**WRITTEN TASK:** Rewrite all of the rows below, requests included, and increase every coordinate in the answers by 96. Leave the pictures out of your answer.

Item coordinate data
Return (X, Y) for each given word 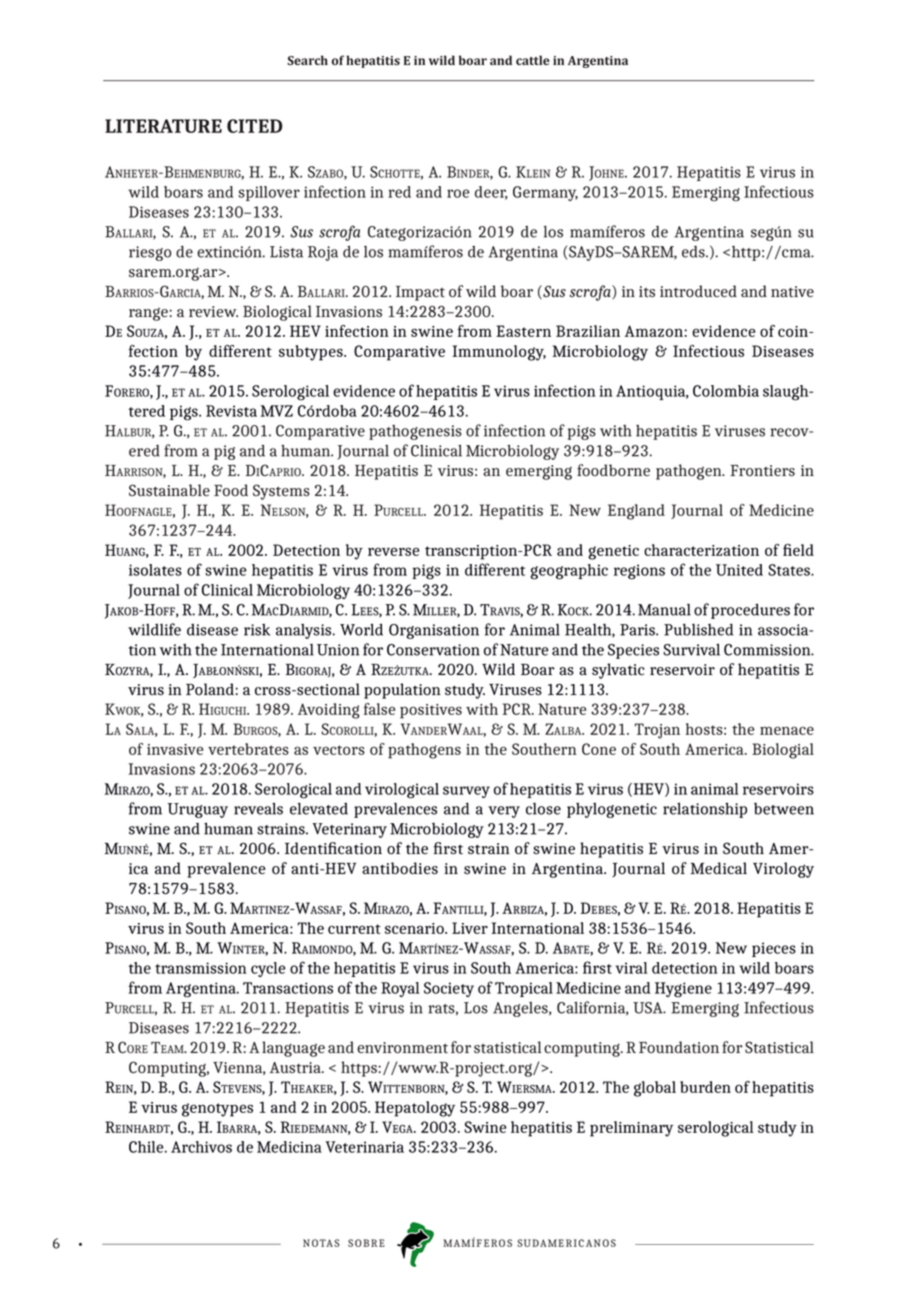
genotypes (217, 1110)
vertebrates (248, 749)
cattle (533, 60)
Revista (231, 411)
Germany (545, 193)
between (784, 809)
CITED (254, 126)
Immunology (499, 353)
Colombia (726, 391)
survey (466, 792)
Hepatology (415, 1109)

**RESULT FOR THIS EXERCISE:**
Return (X, Y) for each given word 
genotypes (313, 1206)
vertebrates (344, 845)
cattle (629, 156)
Revista (327, 507)
Germany (641, 289)
between (880, 905)
CITED (350, 222)
Immunology (595, 449)
Colombia (822, 487)
survey (562, 888)
Hepatology (511, 1205)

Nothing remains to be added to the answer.